Screenshot grounding data

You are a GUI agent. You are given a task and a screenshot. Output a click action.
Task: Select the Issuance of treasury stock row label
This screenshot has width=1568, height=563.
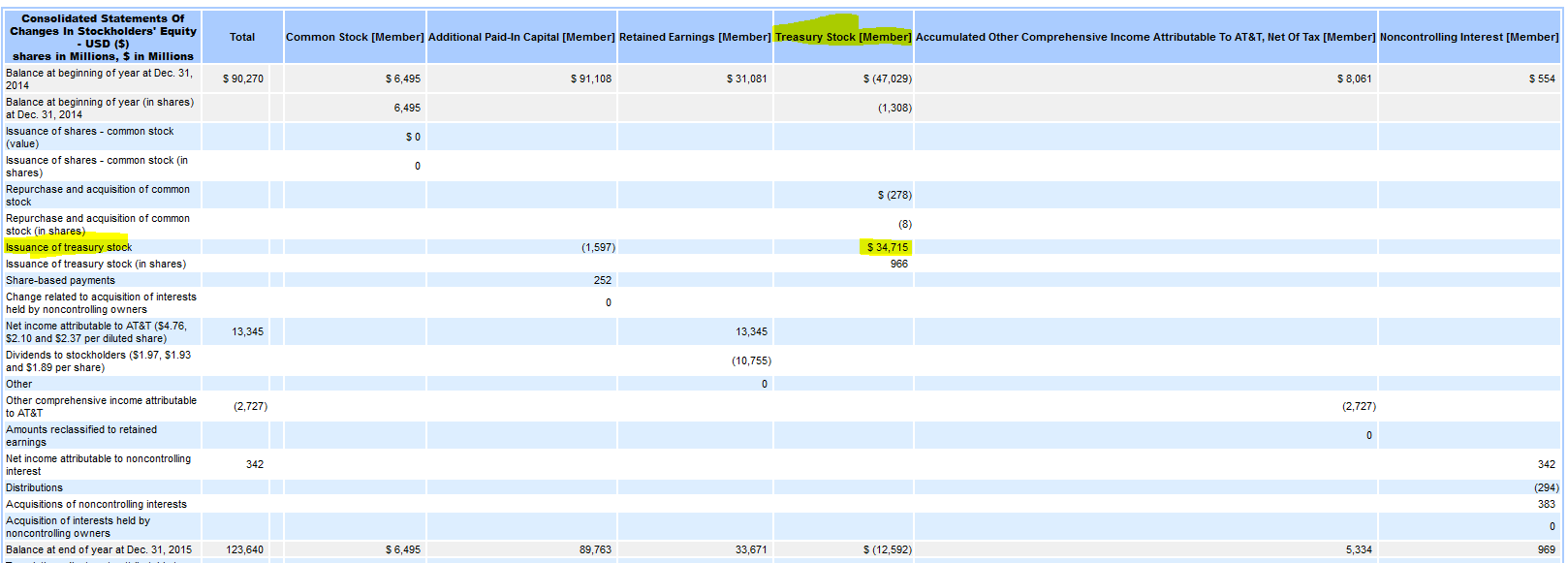[69, 247]
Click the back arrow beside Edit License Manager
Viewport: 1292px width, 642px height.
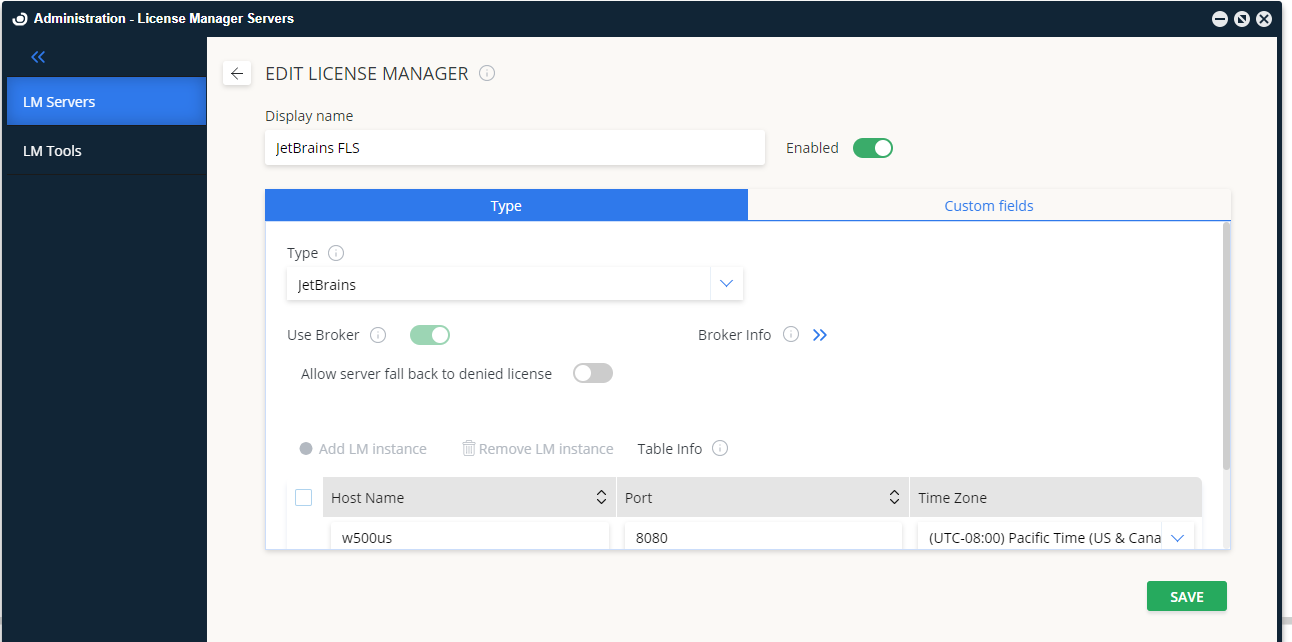point(237,73)
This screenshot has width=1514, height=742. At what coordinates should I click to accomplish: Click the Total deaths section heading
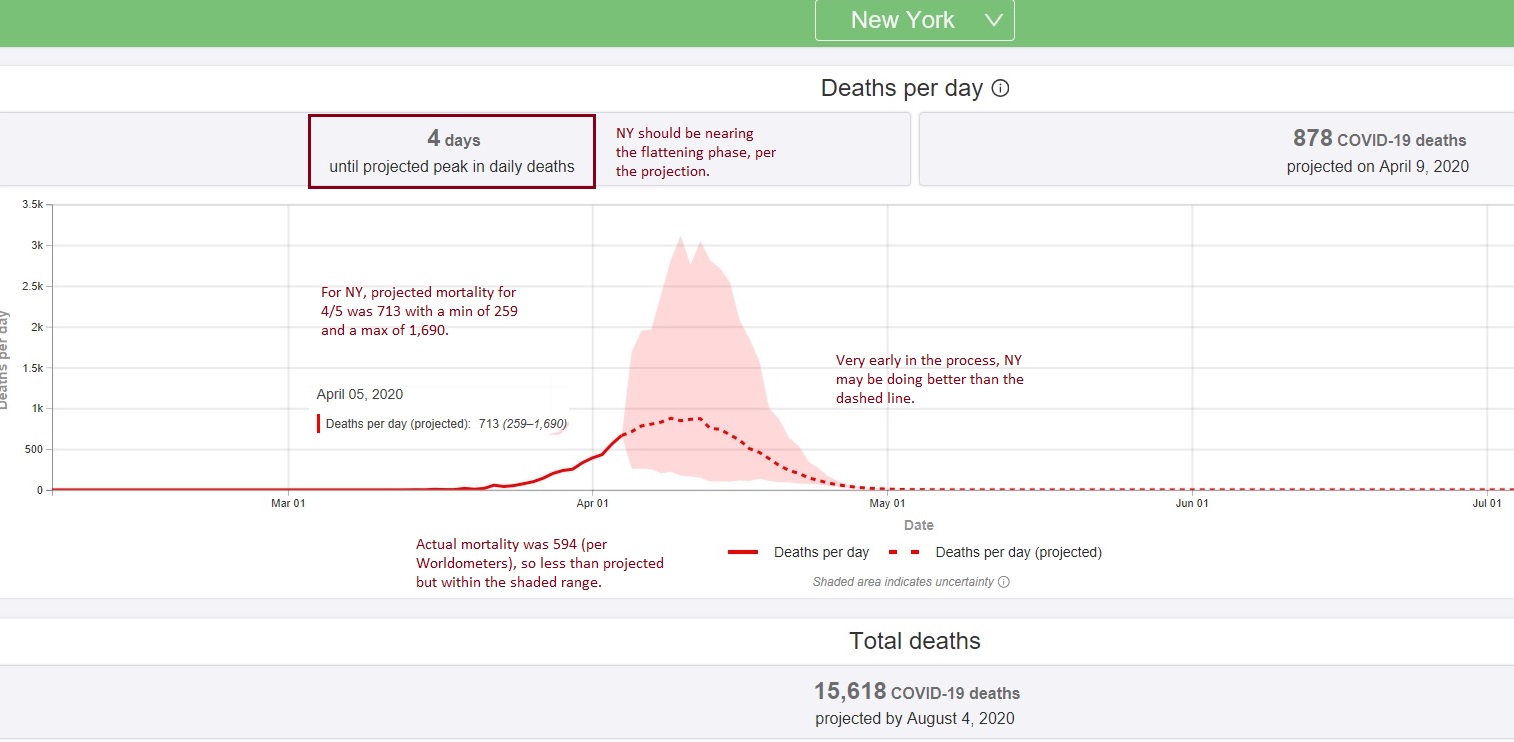point(915,641)
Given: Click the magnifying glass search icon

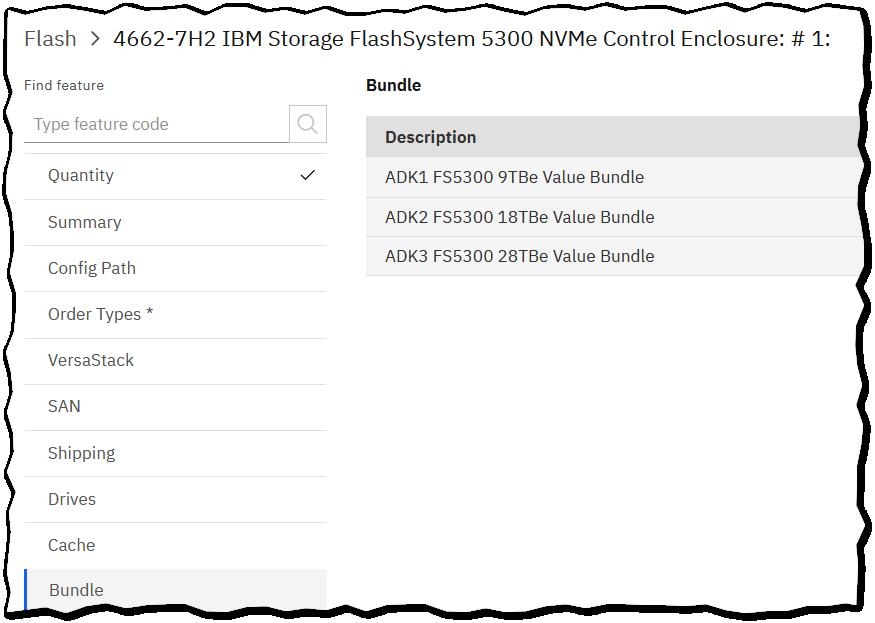Looking at the screenshot, I should tap(307, 124).
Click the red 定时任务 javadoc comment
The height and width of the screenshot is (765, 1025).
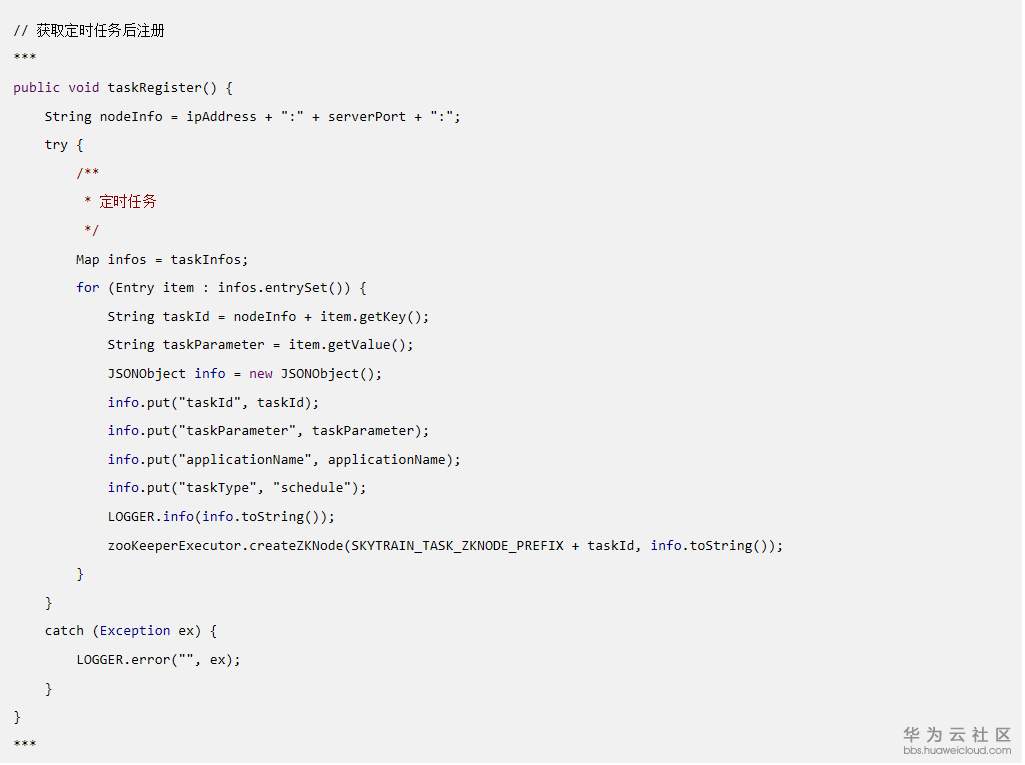127,201
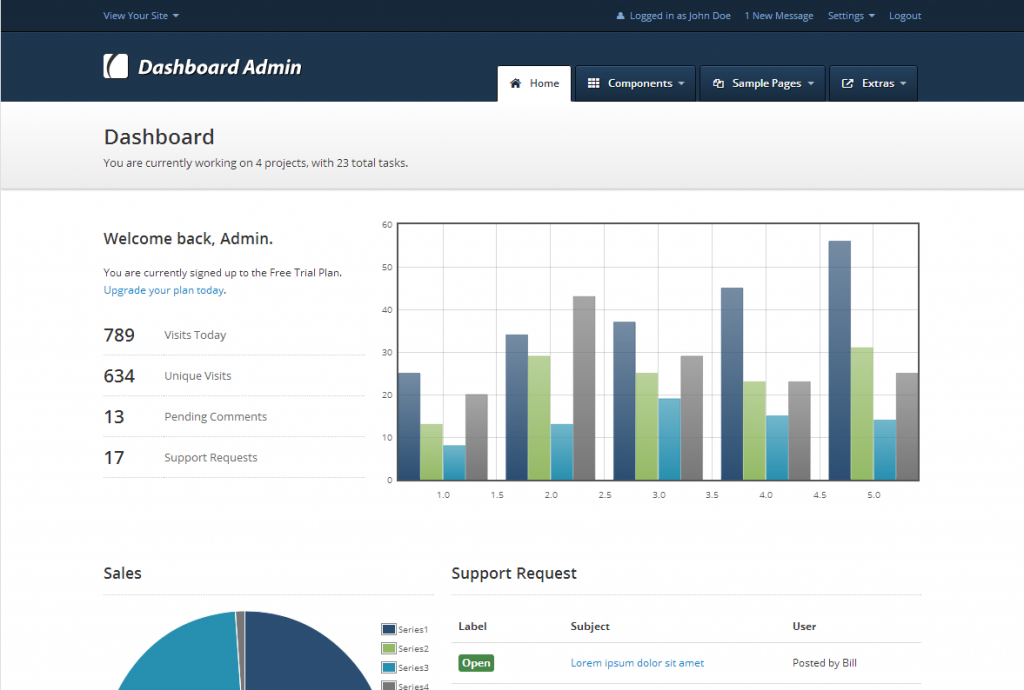Click the user icon near Logged in text
The width and height of the screenshot is (1024, 690).
(620, 16)
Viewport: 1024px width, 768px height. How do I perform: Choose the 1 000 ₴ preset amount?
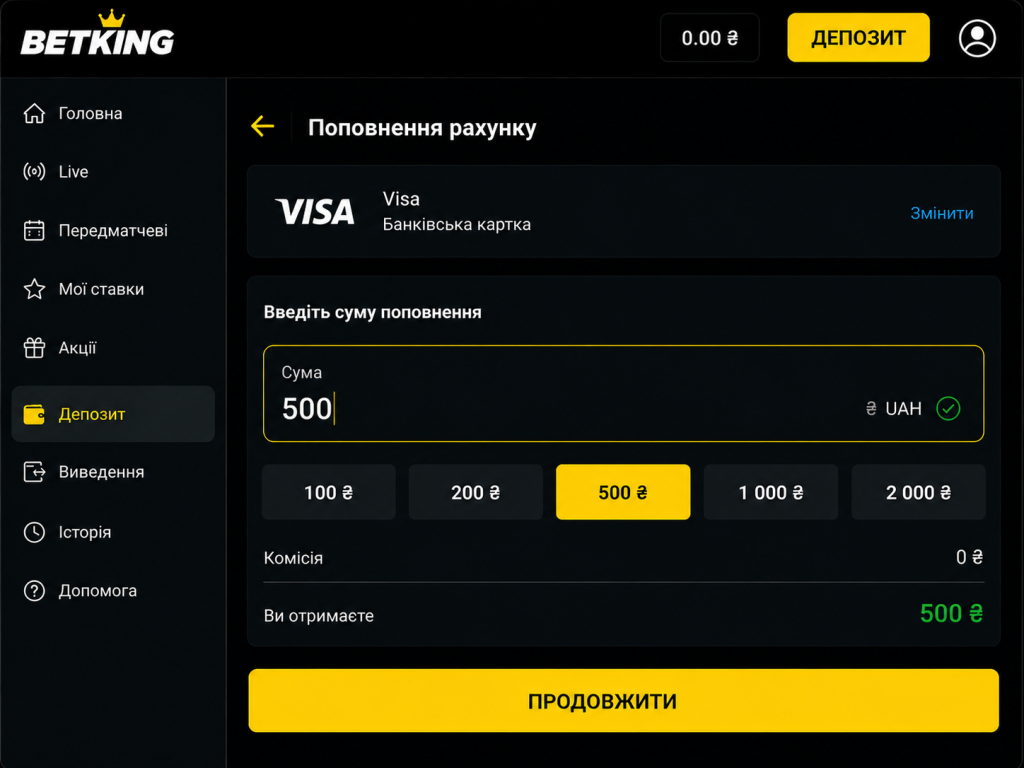[x=771, y=492]
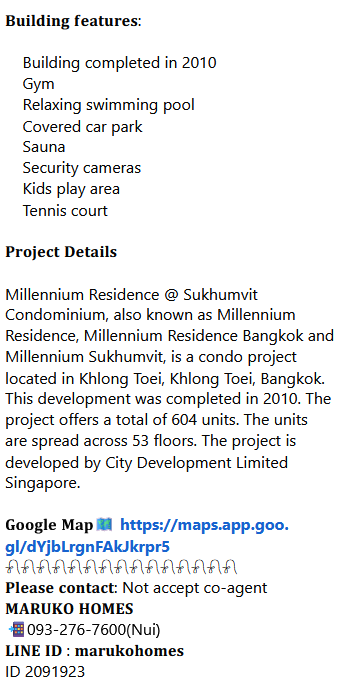
Task: Click the Building completed in 2010 item
Action: (x=119, y=63)
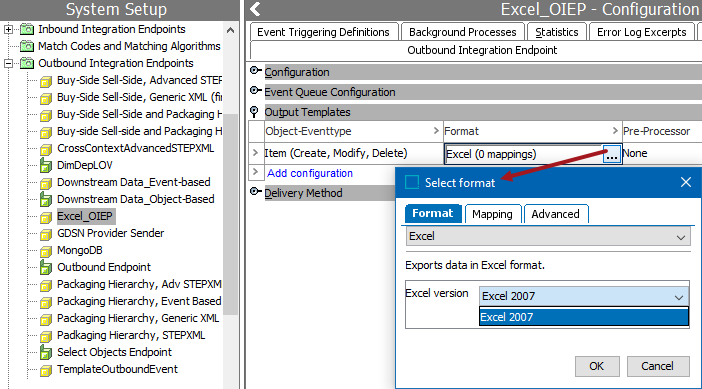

- _Problem to work on_
Beginning with the line that contains "Click the red 定时任务 javadoc comment" and ending with the final line of the entries, every line must be copied exactly; the pictures must not.

- _Answer space_
Click the red 定时任务 javadoc comment
The height and width of the screenshot is (765, 1025).
127,201
Click the user icon near Logged in text
The width and height of the screenshot is (1024, 690).
(620, 16)
Viewport: 1024px width, 768px height. How do I perform: Choose the 1 000 ₴ preset amount?
[x=771, y=492]
Task: Click the Building completed in 2010 item
Action: (x=119, y=63)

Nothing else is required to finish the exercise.